____ Extracto de la página
Categorías: Carta al director

Los judíos Nicodemo y José de Arimatea

Jesús se encontraba ya  en una etapa en la que se despedía de pueblos amigos, porque se iba  acercando Su hora final. Los lugares que atravesaba  eran siempre de acceso dificil: lugares escarpados.  No le importaba el esfuerzo, porque Su palabra debía  quedar como eco sonoro entre  las gentes de aquellas campiñas.   En lo alto de las cimas  que miran hacia la llanura de Emaús, en medio de árboles frondosos y arbustos de un  verde radiante, por donde trinan los pajarillos en un alba primaveral,  colorido y alegre, corren resquicios y hendiduras  que se cortan entre una montaña
y otra.  
Los  apóstoles más jóvenes acaban de llegar del campo cercano, con frutas  recién cortadas para Su Rabbí. Al  fondo, una fértil llanura donde la actividad de  los segadores es  muy intensa. Las casas  esparcidas entre aquellas tierras  son todas de Nicodemo, que las recibió en herencia de sus padres. Hay  una gran inmensidad de espigas de oro, y en otra parte se ven las viñas con racimos casi maduros. Cientos de  arroyuelos confluyen aquí y allá, e incluso las aguas subterráneas hacen de aquel vergel un paraíso de abundantes mieses. Es una campiña  mediterránea de una belleza increíble. Entre ellos, como los Tadeo, primos del  Señor, se quejan de que algunos judíos se hicieron dueños ilegítimos de muchas haciendas galileas, y los arrojaron de ellas, a pesar de que les pertenecían  como bienes paternos, en aquella Judea que había visto nacer a la estirpe de David. Era en realidad, una disputa secular, que parecía no tener fin entre judíos y galileos.
Y antes de llegar a la casa de Nicodemo, habló el Señor  de paz, de ángeles que guardan a los hombres que piden ayuda, e  hizo milagros. Se sentía feliz y alegre al  ser acogido entre las familias de  los campesinos, pues ellos no entendían de disputas, ni insidias. Y luego, después de soportar el calor del mediodía, se echaron todos un rato en el heno que había en los porches de las alquerías.
Después de una noche de camino, llegaron, al fin, en medio de un amanecer fresco, en las primeras horas de la mañana, sin que el sol se hubiese atrevido aún  a azotar con el calor intenso.
Eran unos campos ofreciendo una belleza tranquila, después de haber sido segados, y con algunas gavillas tiradas en el suelo esperando ser llevadas a la era.
________
* [Partes del ejercicio]
a) Según el extracto, ¿de quién son las casas esparcidas por la llanura?
b) Extrae, por favor, todas las líneas del listado que contengan la palabra "This".
____ Datos proporcionados
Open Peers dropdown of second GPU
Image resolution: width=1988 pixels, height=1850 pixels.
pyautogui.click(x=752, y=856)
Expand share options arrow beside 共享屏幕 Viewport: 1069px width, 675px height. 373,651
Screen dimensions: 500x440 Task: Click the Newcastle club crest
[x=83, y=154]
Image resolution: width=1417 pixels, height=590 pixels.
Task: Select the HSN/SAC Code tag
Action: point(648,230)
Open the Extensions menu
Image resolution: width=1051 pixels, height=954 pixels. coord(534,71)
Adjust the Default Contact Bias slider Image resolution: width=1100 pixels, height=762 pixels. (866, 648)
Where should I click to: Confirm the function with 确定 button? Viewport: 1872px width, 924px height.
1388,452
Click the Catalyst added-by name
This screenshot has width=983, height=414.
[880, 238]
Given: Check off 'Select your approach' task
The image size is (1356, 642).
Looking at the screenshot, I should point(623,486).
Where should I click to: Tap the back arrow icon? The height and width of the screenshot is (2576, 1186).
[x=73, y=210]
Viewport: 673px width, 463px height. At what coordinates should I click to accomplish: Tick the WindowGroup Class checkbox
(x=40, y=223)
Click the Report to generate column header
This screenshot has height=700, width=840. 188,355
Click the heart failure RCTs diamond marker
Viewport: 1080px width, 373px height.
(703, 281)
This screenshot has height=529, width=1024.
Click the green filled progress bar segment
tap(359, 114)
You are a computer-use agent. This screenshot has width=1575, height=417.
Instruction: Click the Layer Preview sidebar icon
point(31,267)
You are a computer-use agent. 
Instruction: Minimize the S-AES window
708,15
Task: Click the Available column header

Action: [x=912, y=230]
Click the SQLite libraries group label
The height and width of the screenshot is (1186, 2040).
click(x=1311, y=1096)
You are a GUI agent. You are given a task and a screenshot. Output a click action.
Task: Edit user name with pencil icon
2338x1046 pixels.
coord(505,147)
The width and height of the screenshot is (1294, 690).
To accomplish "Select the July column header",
________
* [Soluciones desarrolladas]
a) Son de Nicodemo, que las recibió en herencia de sus padres.

b)
This screenshot has width=983, height=414.
This screenshot has height=700, width=840. 188,355
This screenshot has height=529, width=1024.
You are a computer-use agent. This screenshot has width=1575, height=417.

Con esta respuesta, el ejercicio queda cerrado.